Berberine hydrochloride

Berberine hydrochloride is a bioactive alkaloid of the isoquinoline class derived from the medicinal plant Coptis chinensis of the Ranunculaceae family, possessing a wide range of pharmacological functions with applications in cancer, inflammation, diabetes, depression, hypertension, and various infections. Berberine hydrochloride can induce oxidative DNA damage in cancer cells^[1]. It is a dual inhibitor of topoisomerase I and II and a potential autophagy modulator ^[2]. Due to its activating effect on AMPK, it can improve insulin sensitivity and reduce blood sugar levels ^[3].

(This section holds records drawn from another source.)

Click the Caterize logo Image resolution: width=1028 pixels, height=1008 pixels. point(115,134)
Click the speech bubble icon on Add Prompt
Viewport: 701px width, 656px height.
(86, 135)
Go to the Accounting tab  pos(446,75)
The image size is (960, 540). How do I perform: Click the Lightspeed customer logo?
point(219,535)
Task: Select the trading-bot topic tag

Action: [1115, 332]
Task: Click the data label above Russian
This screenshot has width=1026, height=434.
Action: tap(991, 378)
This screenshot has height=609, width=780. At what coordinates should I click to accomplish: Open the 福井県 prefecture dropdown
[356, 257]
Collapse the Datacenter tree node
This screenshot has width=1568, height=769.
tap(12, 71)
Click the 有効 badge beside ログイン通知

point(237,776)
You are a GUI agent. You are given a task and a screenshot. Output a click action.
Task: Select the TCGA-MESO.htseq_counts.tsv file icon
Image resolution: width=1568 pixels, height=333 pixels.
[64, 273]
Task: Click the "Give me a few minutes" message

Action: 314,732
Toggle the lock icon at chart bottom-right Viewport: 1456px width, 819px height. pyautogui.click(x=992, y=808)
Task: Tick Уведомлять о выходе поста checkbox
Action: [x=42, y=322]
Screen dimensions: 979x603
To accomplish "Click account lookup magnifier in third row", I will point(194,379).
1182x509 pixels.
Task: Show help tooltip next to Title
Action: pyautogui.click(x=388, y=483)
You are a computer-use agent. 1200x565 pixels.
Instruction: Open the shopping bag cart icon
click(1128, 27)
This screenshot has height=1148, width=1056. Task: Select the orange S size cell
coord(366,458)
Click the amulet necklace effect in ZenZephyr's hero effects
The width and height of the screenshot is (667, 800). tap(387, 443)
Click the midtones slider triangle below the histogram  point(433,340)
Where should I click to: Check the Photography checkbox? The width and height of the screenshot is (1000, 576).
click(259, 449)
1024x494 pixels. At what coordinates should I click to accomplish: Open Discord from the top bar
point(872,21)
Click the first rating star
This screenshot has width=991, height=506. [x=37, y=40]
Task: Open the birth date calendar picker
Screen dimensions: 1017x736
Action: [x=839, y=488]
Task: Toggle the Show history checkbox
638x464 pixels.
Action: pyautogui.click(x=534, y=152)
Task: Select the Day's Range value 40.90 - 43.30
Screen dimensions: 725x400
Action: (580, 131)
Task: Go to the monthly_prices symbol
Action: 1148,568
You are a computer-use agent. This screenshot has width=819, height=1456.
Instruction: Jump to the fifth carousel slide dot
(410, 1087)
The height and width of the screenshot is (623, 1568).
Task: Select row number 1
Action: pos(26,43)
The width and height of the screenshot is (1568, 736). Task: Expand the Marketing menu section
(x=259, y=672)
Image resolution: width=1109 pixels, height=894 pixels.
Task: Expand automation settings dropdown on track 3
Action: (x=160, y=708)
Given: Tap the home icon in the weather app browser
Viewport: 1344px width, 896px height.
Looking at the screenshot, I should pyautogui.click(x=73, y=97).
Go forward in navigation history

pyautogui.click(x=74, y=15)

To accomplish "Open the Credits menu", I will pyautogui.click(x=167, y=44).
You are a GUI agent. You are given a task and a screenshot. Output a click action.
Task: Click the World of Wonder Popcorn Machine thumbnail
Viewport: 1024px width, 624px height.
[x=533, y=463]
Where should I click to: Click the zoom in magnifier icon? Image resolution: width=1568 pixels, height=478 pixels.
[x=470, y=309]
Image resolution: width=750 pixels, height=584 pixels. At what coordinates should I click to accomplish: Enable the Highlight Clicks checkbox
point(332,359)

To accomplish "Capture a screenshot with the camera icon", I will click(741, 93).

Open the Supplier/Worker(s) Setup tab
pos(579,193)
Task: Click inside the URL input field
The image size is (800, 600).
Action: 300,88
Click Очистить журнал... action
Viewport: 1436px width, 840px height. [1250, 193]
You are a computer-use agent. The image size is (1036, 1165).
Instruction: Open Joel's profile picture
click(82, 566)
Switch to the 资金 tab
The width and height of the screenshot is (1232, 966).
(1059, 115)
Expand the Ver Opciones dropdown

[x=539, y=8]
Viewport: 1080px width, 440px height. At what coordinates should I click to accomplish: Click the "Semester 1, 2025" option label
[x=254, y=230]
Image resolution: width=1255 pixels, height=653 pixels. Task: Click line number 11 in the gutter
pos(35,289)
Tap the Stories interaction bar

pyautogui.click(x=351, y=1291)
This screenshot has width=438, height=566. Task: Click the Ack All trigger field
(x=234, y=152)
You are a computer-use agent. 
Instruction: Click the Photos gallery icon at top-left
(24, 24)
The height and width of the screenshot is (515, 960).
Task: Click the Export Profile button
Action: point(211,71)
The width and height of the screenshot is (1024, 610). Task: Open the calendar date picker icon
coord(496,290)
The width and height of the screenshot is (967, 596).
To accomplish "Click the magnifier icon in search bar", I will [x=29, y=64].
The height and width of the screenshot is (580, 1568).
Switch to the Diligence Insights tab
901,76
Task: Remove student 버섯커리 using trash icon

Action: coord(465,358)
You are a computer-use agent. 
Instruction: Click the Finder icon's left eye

In vitro, berberine hydrochloride (1.25-160μM; 72 hours) exhibits potential inhibitory effects on the proliferation of four colorectal cancer cell lines, LoVo, HCT116, SW480, and HT-29, with IC₅₀ values ranging from 40.8±4.1 μM (LoVo) to 98.6±2.9μM (HCT116) ^[1]. Berberine hydrochloride (40.0μM) can induce G2/M phase cell cycle arrest, with an increase in the G2/M cell population and a progressive decrease in the G1 cell population ^[1]. It induces a significant increase in apoptosis in MG63 cells in a concentration- and time-dependent manner ^[4].

In vivo, oral doses of berberine hydrochloride at 30 and 50 mg/kg/day inhibited the growth of human colorectal adenocarcinoma xenografts in nude mice by 33.1% and 45.3%,respectively^[1].Berberine hydrochloride alleviates lipopolysaccharide-induced mouse enteritis by inhibiting the activation of the NF-κB signaling pathway ^[5].

References:
[1] Cai Y, et al. Berberine inhibits the growth of human colorectal adenocarcinoma in vitro and in vivo. J Nat Med. 2014 Jan;68(1):53-62.
[2] Md. Reyad-ul F, et al. Berberine chloride (dual topoisomerase I and II inhibitor) modulate mitochondrial uncoupling protein (UCP1) in molecular docking and dynamic with in-vitro cytotoxic and mitochondrial ATP production.Journal of Biomolecular Structure and Dynamics. 2022 May;41: 1704-1714.
[3] J Yin, J Ye, W Jia, et al. Effects and mechanisms of berberine in diabetes treatment[J]. Acta Pharmaceutica Sinica B, 2012.
[4] Zhu Y , Ma N , Li H X ,et al.Berberine induces apoptosis and DNA damage in MG-63 human osteosarcoma cells[J].Molecular Medicine Reports, 2014, 10(4).
[5] Fu K , Lv X , Li W ,et al.Berberine hydrochloride attenuates lipopolysaccharide-induced endometritis in mice by suppressing activation of NF-kB signal pathway[J].INTERNATIONAL IMMUNOPHARMACOLOGY, 2015.

盐酸小檗碱是来源于毛茛科药用植物黄连的一种异喹啉类生物碱，具有广泛的药理功能，在癌症、炎症、糖尿病、抑郁症、高血压和各种感染领域中具有应用。盐酸小檗碱能够诱导癌细胞中的氧化DNA损伤^[1]。盐酸小檗碱是拓扑异构酶I和II的双效抑制剂，也是一个潜在的自噬调节剂^[2]。由于盐酸小檗碱对AMPK具有激活作用，它能够改善胰岛素敏感性和降低血糖水平^[3]。

在体外，盐酸小檗碱 (1.25-160 μM；72 hours) 对四种结直肠癌细胞系 LoVo、HCT116、SW480 和 HT-29 的增殖具有潜在的抑制作用，IC₅₀范围为 40.8±4.1 μM (LoVo) 至 98.6±2.9 μM (HCT116) ^[1]。盐酸小檗碱（40.0 μM）能诱导G2/M期细胞周期停滞，G2/M期细胞群增加，G1期细胞群进行性下降^[1]。盐酸小檗碱以浓度和时间依赖性方式诱导 MG63 细胞凋亡显着增加^[4]。

在体内，胃肠道灌胃剂量为30和50 mg/kg/day 的盐酸小檗碱对人结直肠腺癌裸鼠异种移植物生长的抑制率分别为 33.1% 和 45.3%^[1]。盐酸小檗碱通过抑制NF-κB信号通路活化减轻脂多糖诱导的小鼠肠炎^[5]。